Meu coração gelou. Supesticioso, benzi-me. Sinal da Cruz. Respirei fundo. Fui me acalmando aos poucos. O perigo passou. Já era próximo do meio dia e eu estava faminto. Comecei a sentir um cheiro de comida deliciosa vindo da cabine dos comissários de bordo. Fiquei muito animado! Pensei: “Será que vão servir galinha cozida? Ou será um lanche com frango temperado?”. A imaginação corria solta e chegava a me dar água na boca! Esperei ansiosamente. Esperei. Passou uma comissária. Esperancei-me. Esperei. Olhava para o começo e o fim do corredor. Esperei… E nada da comida chegar. Vi apenas alguns tripulantes sinalizando para a aeromoça e recendo um copinho d’água mineral. Ah… o que resultou, sem dúvidas, num vai e vem de pessoas rumo ao banheiro. E que beleza!!! Bem atrás de mim ele se encontrava…
A todo momento era aquela música sem igual do barulho da descarga no meu ouvido. E o melhor! Era aquele odor inebriante de ervas campestres e flores da primavera ao abrirem e fecharem aquela porta. Além de um certo cheiro de perfume francês, acho que da região sul daquele país… era um toque peculiar da fragrância inspiradora de urina e gases estomacais, que impregnavam de vez em quando o meu prazeroso assento. Ora, era um luxo todos aqueles ritmos de descarga, o barulho da pancada do abrir e fechar de portas, mesclado aos divinais aromas peculiares.
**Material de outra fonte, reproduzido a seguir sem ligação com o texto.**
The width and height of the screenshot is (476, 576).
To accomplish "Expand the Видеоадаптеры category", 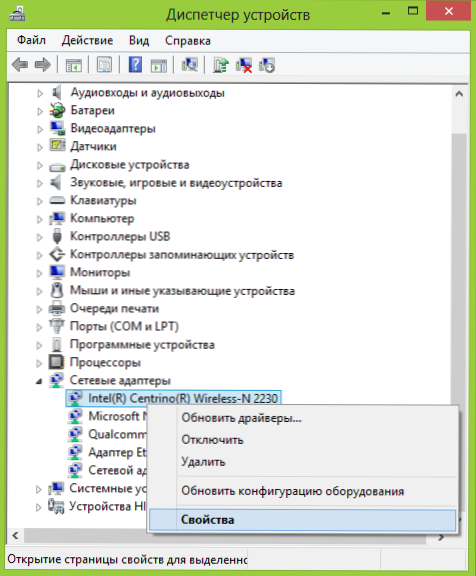I will point(40,129).
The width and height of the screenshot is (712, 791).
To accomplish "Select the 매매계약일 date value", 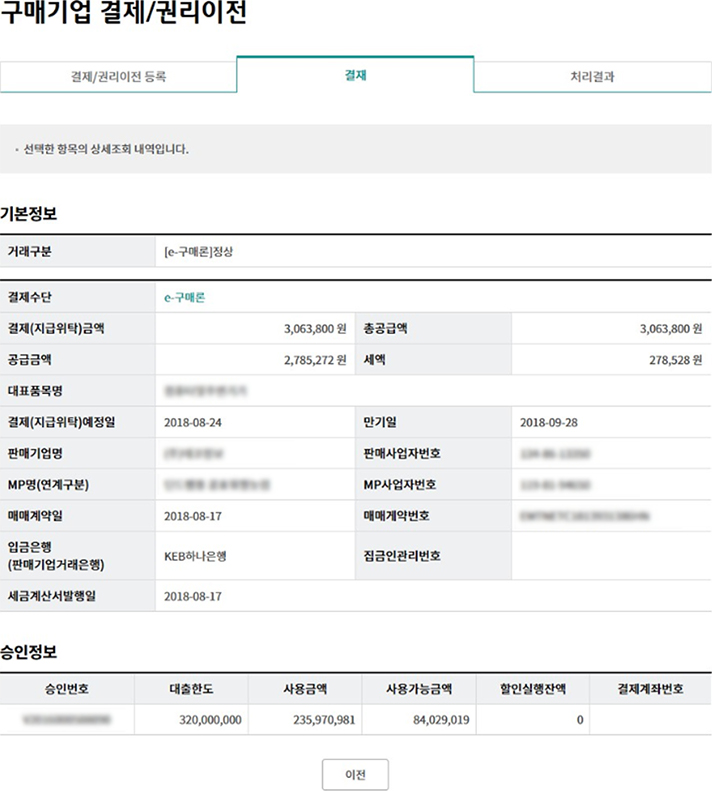I will (x=193, y=516).
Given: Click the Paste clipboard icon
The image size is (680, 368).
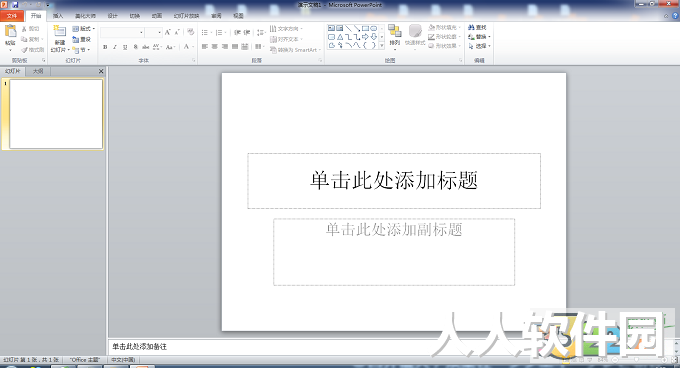Looking at the screenshot, I should point(10,31).
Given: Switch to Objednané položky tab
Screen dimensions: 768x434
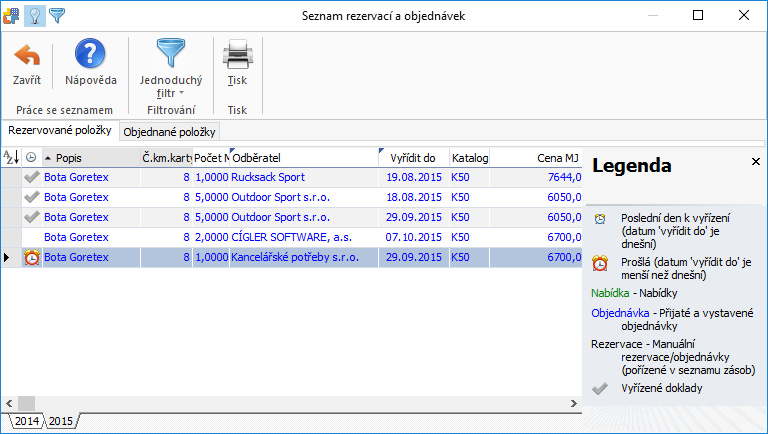Looking at the screenshot, I should pyautogui.click(x=169, y=132).
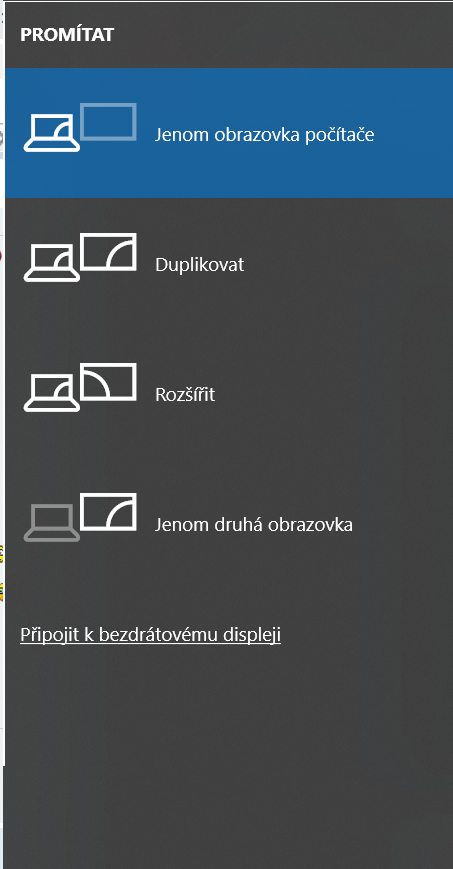Screen dimensions: 453x869
Task: Choose the Duplikovat projection mode label
Action: [200, 264]
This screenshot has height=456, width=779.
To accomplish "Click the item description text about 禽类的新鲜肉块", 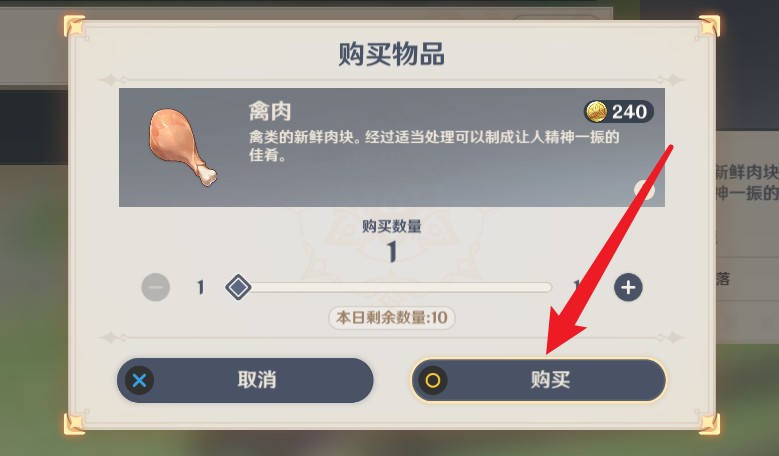I will [434, 146].
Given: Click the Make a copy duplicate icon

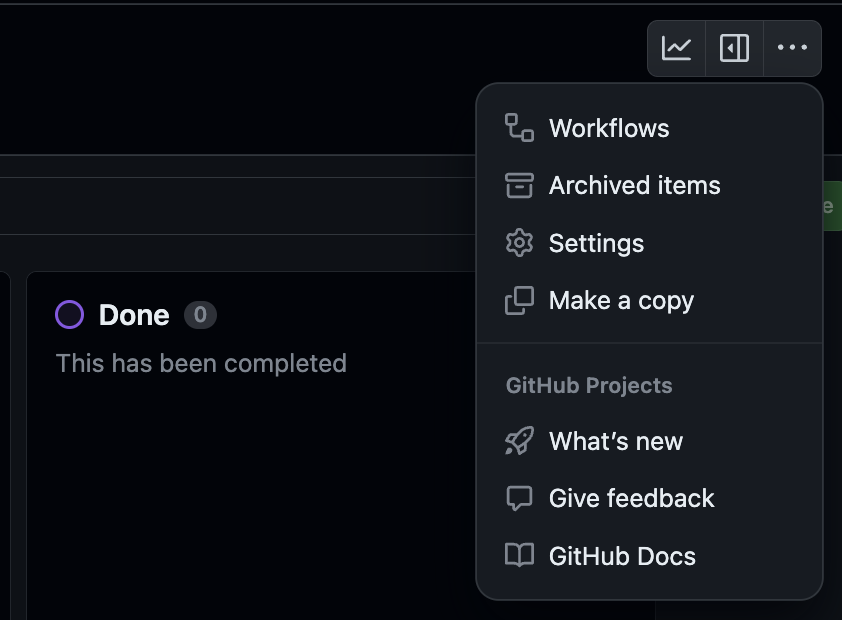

O tempo passou e começamos o processo de descida. A pressão nos meus ouvidos causava enorme dor de cabeça e me deixava muito incomodado. As crianças chorando muito mais que antes. O casal de idosos cantando e falando muito mais alto pela desembarque próximo. Além da tosse seca da senhora a aumentar cada vez mais. E a moça ao meu lado, olhando para seu tablet, assistia uma série totalmente irritada. Ajustava e desajustava o assento pra frente e pra trás, que mexia e incomodava o meu… mas deixei quieto, ela continuava com aquela feição angelical e pura de seu rosto avermelhado pulsando o mais puro ódio…
Finalmente, pousamos. O informe anasalado do comandante anunciava: “Bem-vindos, senhores passageiros, a Fortaleza, Ceará! O clima está ótimo e chegamos antes do horário previsto”. Que notícia boa! Porém, para a minha grande sorte, devido a pandemia, só podia descer uma fileira por fileira de passageiros. Os “vips” saíram pomposos. E eu, é claro, melhor ainda! No assento ideal, no fim da aeronave, o último a sair. E na porta de saída, com todo o carinho e atenção pela minha pessoa, os comissários ainda me deram um biscoitinho seco, que nenhum dos outros passageiros quiseram receber.
Ezequiel Alcântara Soares
Texto inspirado em minha viagem ao Ceará em 10 de outubro de 2020.